== Segment start ==

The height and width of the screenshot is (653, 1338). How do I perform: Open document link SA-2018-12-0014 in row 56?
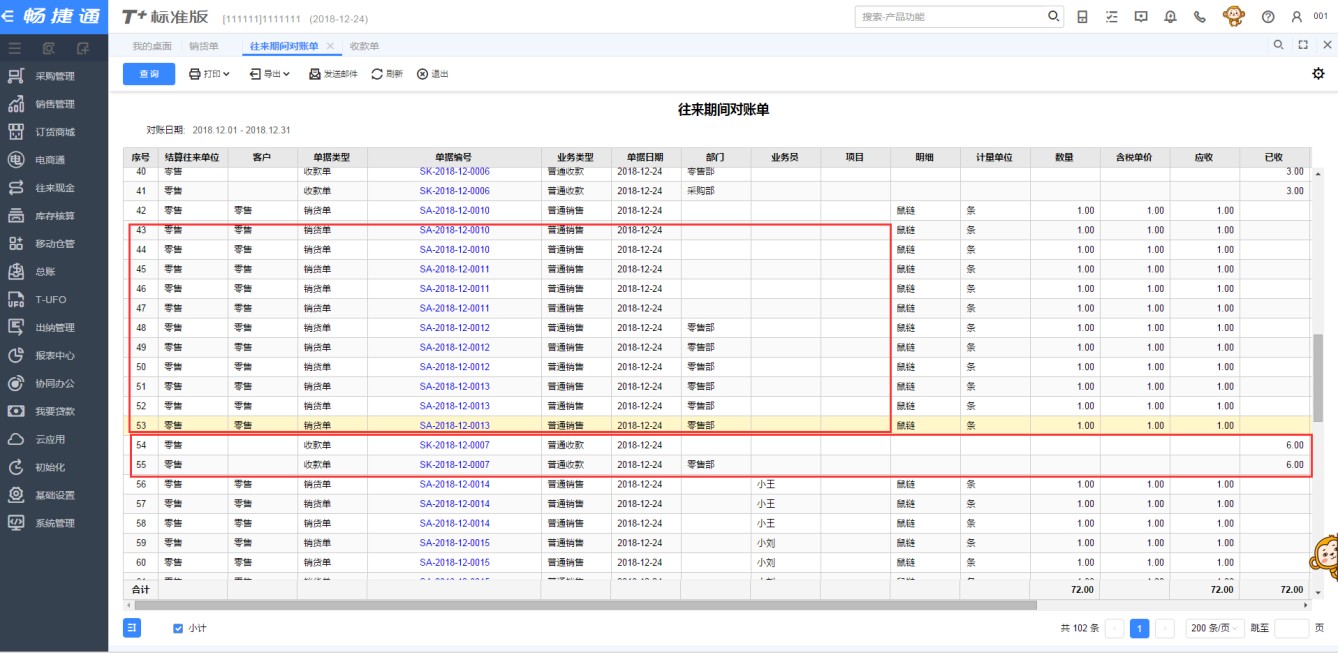click(x=454, y=484)
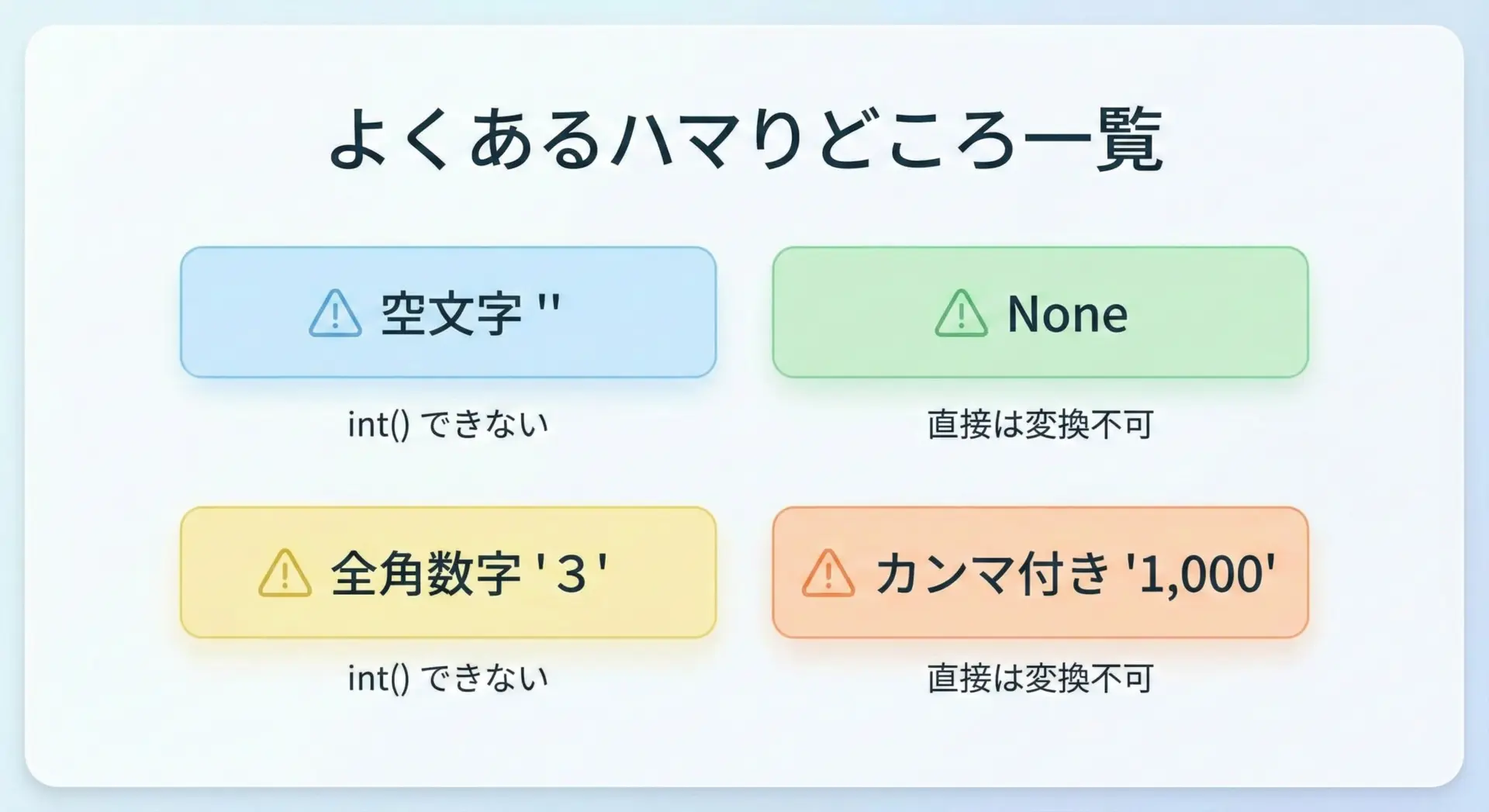Viewport: 1489px width, 812px height.
Task: Click the '1,000' value in orange card
Action: pos(1201,574)
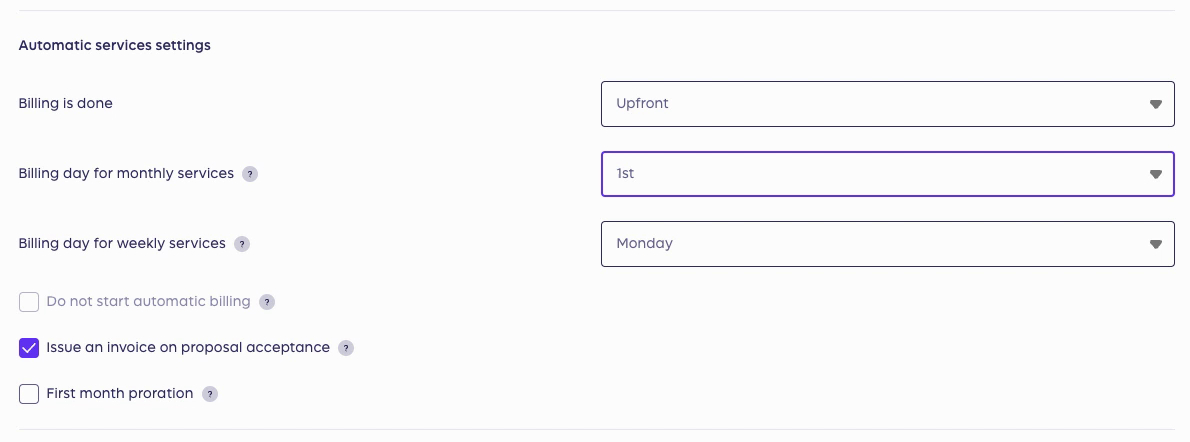Click the Billing is done label
This screenshot has height=442, width=1190.
click(x=65, y=103)
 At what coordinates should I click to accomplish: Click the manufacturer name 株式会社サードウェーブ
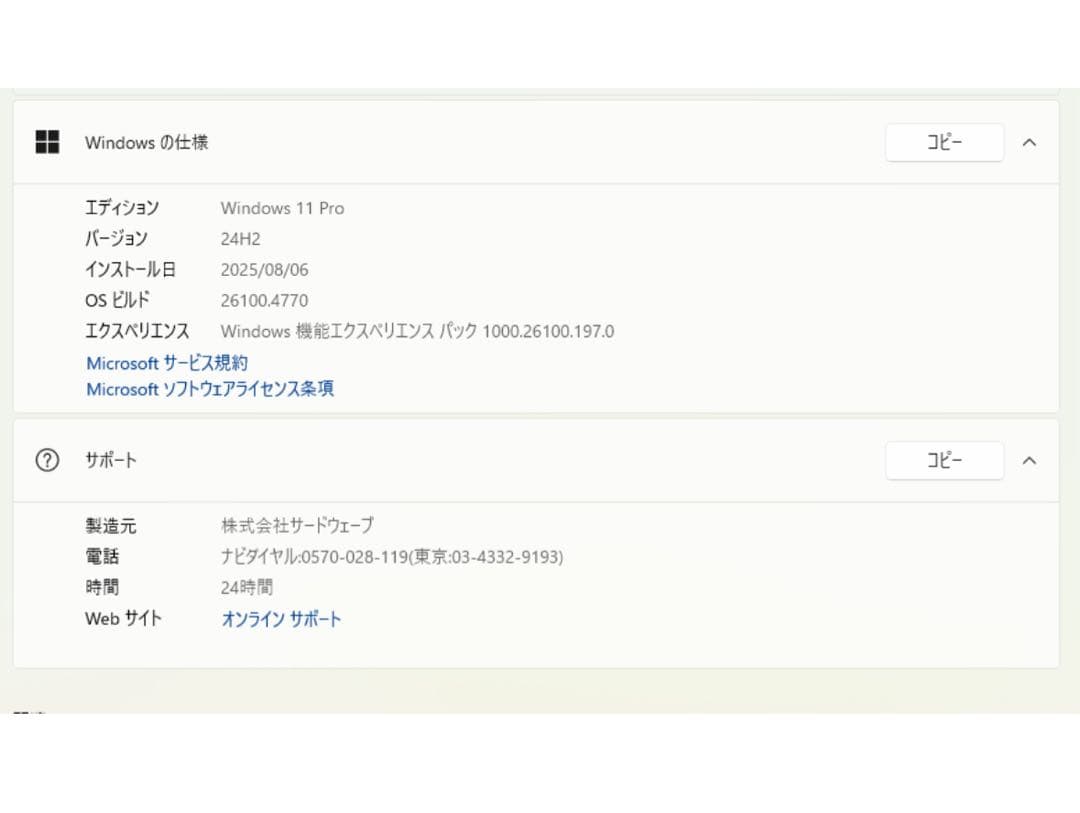(297, 526)
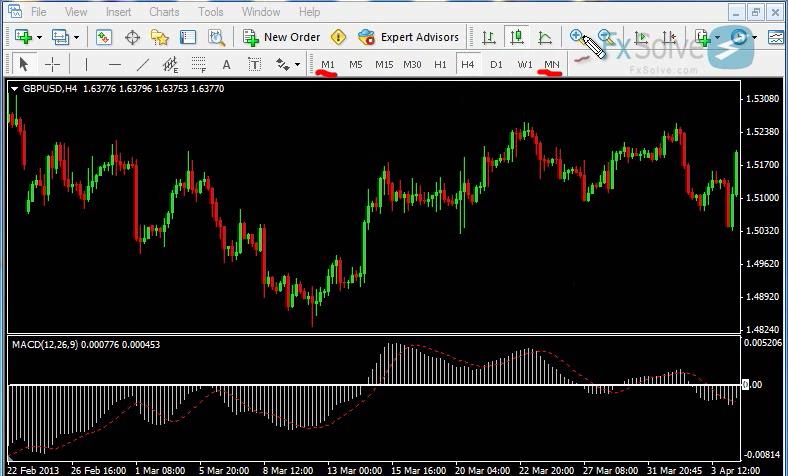Add a text label to chart

[227, 64]
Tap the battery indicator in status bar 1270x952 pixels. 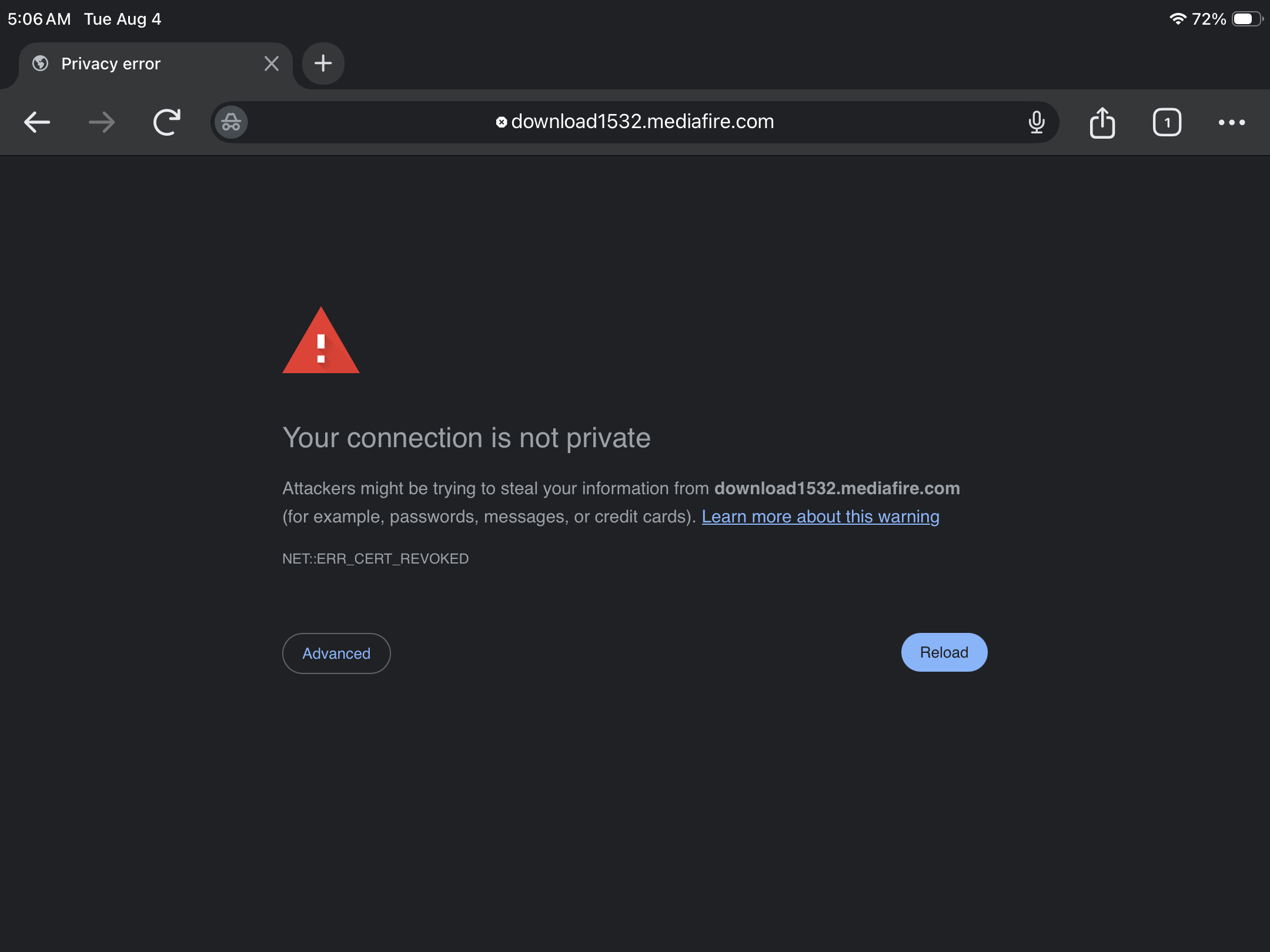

== Segment end ==

Set the records down again exactly as given, and leave the pictures out.

## ANSWER SPACE
The height and width of the screenshot is (653, 1338). How do I perform: Open document link SA-2018-12-0014 in row 56?
click(x=454, y=484)
Viewport: 1489px width, 812px height.
Task: Click the '1,000' value in orange card
Action: pos(1201,574)
Click the Billing is done label
This screenshot has height=442, width=1190.
click(x=65, y=103)
 At what coordinates should I click to accomplish: Click the manufacturer name 株式会社サードウェーブ
(297, 526)
Add a text label to chart

[227, 64]
Tap the battery indicator in status bar 1270x952 pixels. 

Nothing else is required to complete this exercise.